=== Section Start ===

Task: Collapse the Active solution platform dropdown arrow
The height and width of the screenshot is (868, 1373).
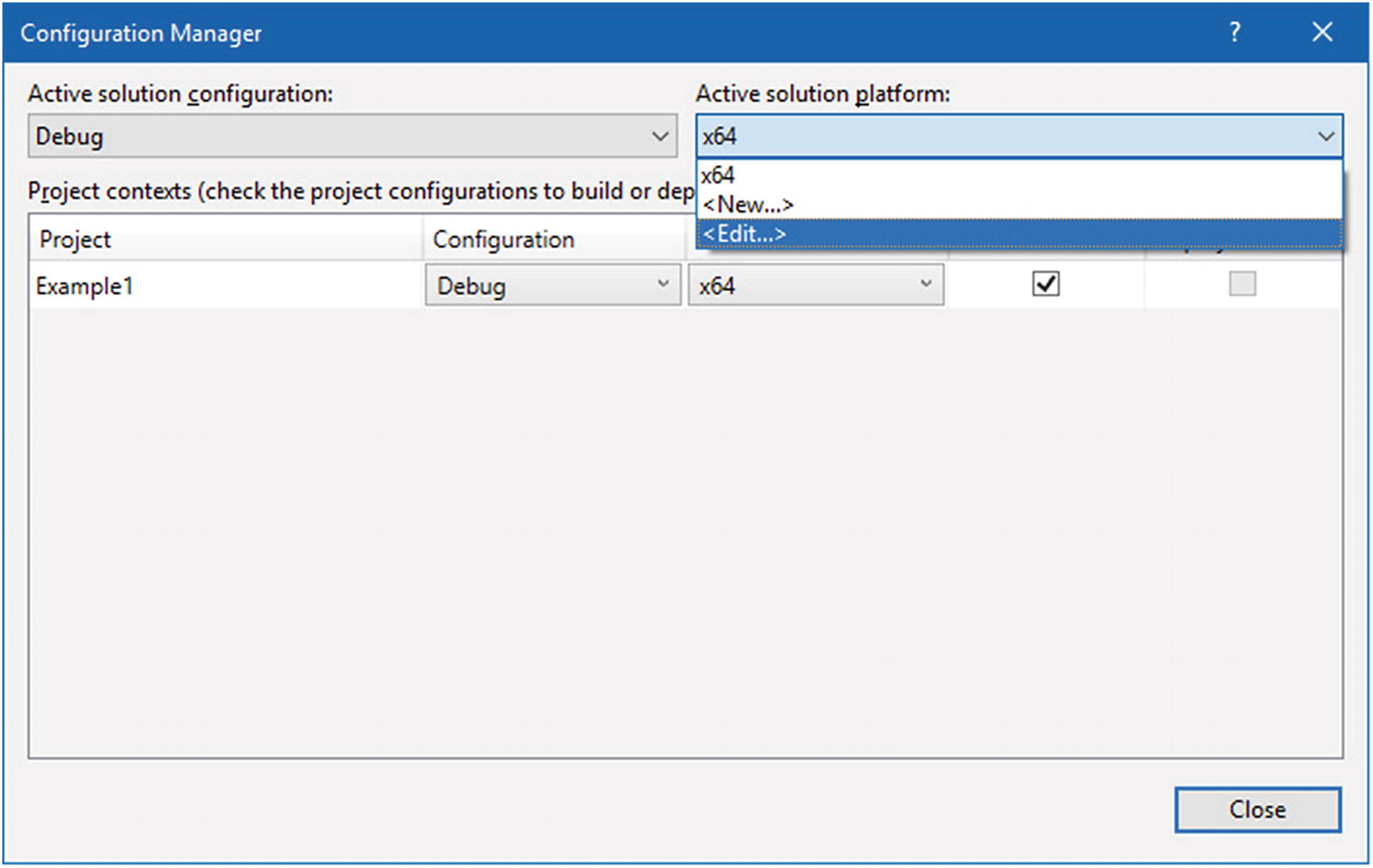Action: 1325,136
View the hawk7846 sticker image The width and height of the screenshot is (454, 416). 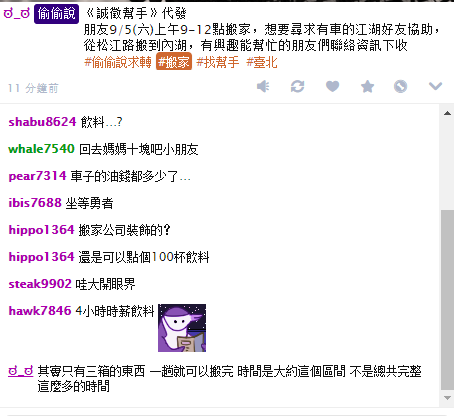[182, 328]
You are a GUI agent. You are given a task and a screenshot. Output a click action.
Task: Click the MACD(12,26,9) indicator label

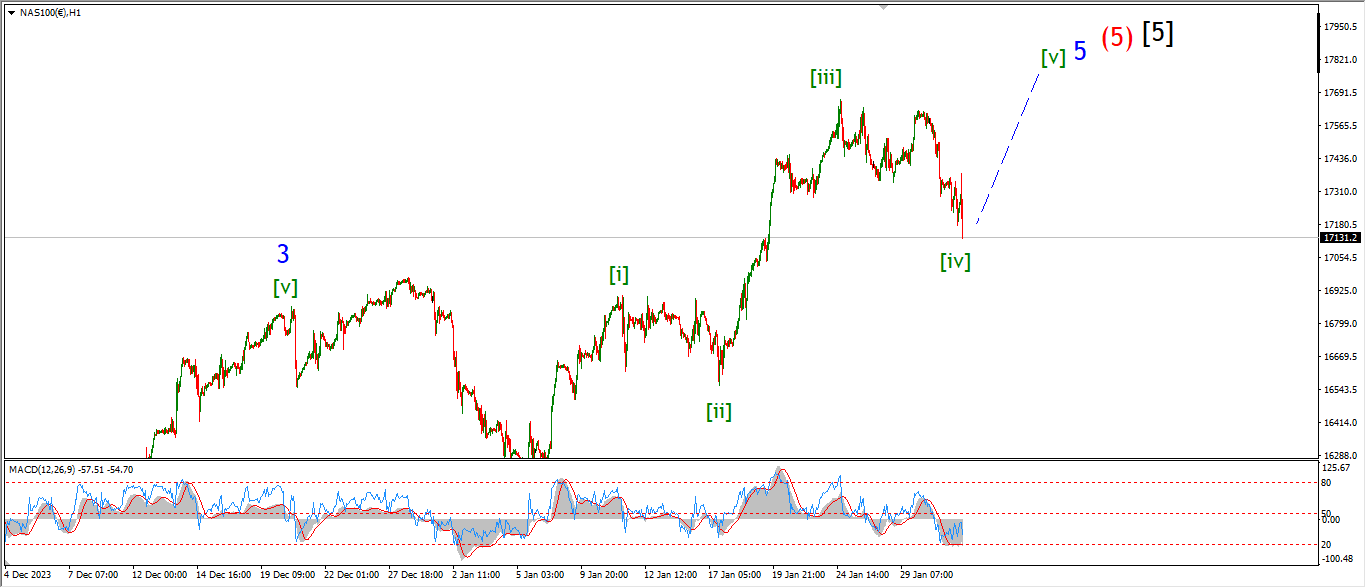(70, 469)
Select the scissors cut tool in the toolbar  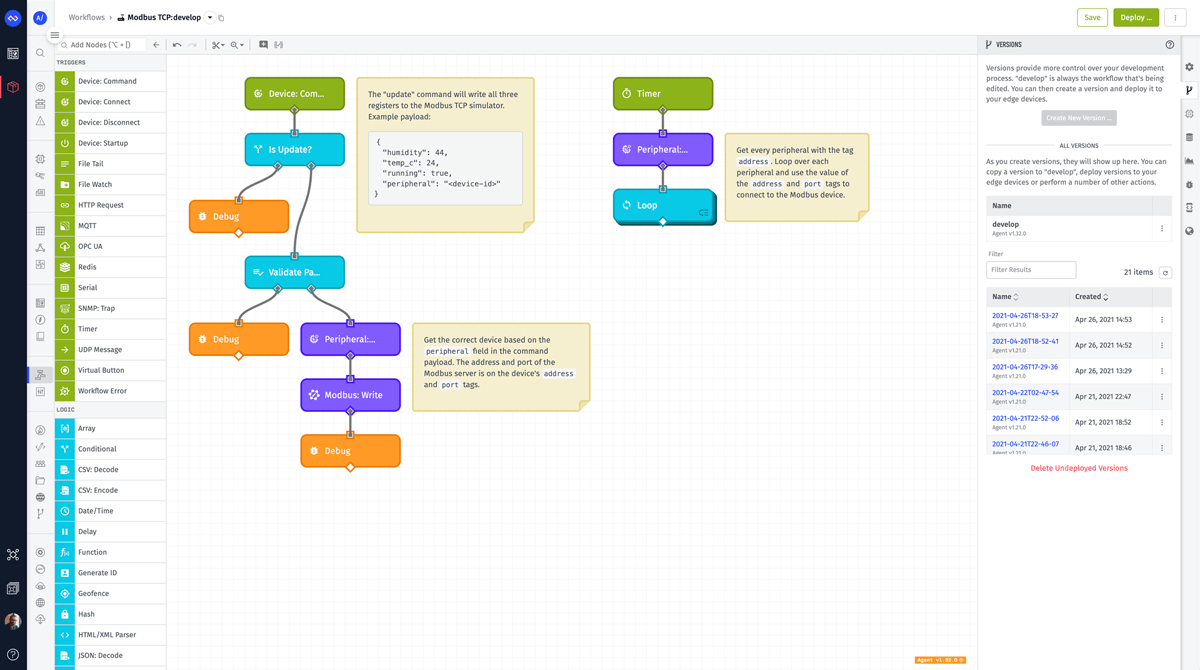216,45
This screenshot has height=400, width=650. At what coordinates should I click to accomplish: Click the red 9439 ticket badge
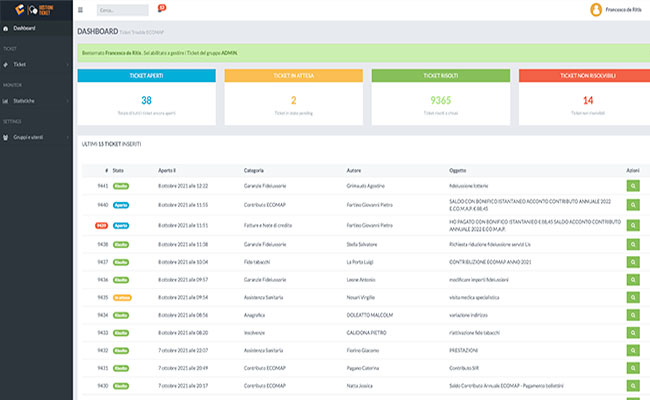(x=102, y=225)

=== Section End ===

*TASK PROMPT*. Write out nothing but the lines from the one with "This screenshot has" through the last line of the entries, exactly as they stand; pictures are not part of the copy.

*SOLUTION TO THIS EXERCISE*.
This screenshot has height=400, width=650. At what coordinates should I click to accomplish: Click the red 9439 ticket badge
(x=102, y=225)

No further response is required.